PROMPT →
Only lines holding "agent" are needed; copy each of them from the data below.

EXERCISE DATA →
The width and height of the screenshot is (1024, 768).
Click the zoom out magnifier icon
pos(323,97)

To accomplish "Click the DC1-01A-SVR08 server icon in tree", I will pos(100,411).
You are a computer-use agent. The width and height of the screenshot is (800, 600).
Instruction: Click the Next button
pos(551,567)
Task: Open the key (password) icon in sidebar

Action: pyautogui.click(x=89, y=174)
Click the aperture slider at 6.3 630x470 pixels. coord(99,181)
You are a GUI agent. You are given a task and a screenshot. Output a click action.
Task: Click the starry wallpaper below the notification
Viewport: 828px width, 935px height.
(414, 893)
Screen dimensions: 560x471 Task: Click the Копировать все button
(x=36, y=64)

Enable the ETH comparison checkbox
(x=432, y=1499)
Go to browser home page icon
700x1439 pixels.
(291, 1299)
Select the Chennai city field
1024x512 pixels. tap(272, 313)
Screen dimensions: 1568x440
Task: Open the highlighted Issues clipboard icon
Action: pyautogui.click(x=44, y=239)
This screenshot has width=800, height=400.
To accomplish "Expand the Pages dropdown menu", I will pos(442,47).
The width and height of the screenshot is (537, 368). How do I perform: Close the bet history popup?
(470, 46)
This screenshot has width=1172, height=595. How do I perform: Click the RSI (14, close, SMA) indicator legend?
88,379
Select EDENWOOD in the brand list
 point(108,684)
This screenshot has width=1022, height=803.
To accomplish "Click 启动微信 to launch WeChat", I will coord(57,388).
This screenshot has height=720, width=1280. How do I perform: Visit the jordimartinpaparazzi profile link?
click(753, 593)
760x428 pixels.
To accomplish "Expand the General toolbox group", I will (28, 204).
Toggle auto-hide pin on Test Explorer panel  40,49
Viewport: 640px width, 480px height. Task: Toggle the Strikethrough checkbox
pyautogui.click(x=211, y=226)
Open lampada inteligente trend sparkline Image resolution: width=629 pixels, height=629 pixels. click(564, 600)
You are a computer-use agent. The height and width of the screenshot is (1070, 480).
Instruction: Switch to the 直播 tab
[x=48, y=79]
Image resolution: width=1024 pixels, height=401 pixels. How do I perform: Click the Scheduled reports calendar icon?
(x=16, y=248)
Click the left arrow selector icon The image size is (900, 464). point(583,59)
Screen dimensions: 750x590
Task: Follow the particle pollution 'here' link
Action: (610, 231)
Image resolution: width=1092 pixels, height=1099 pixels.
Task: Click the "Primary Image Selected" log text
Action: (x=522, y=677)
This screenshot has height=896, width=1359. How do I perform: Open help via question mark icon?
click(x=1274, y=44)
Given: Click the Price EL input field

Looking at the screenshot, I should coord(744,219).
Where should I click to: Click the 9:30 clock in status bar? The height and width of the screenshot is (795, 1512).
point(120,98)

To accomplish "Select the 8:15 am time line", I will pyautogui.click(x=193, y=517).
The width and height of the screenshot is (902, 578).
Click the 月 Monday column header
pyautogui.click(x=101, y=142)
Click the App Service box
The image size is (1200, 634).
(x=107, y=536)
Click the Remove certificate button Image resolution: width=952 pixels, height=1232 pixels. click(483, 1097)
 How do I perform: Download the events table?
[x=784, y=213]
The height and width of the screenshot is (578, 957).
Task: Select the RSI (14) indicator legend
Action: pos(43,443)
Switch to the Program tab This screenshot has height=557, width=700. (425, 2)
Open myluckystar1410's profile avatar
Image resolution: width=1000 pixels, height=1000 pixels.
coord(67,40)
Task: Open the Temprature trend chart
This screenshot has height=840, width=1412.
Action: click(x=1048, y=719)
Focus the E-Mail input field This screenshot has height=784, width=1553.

ANSWER BELOW →
You are a computer-use agent. The width and height of the screenshot is (800, 600).
You are a GUI agent. You are given a task and a screenshot. Output a click action.
You are a computer-use agent. The height and width of the screenshot is (1070, 480).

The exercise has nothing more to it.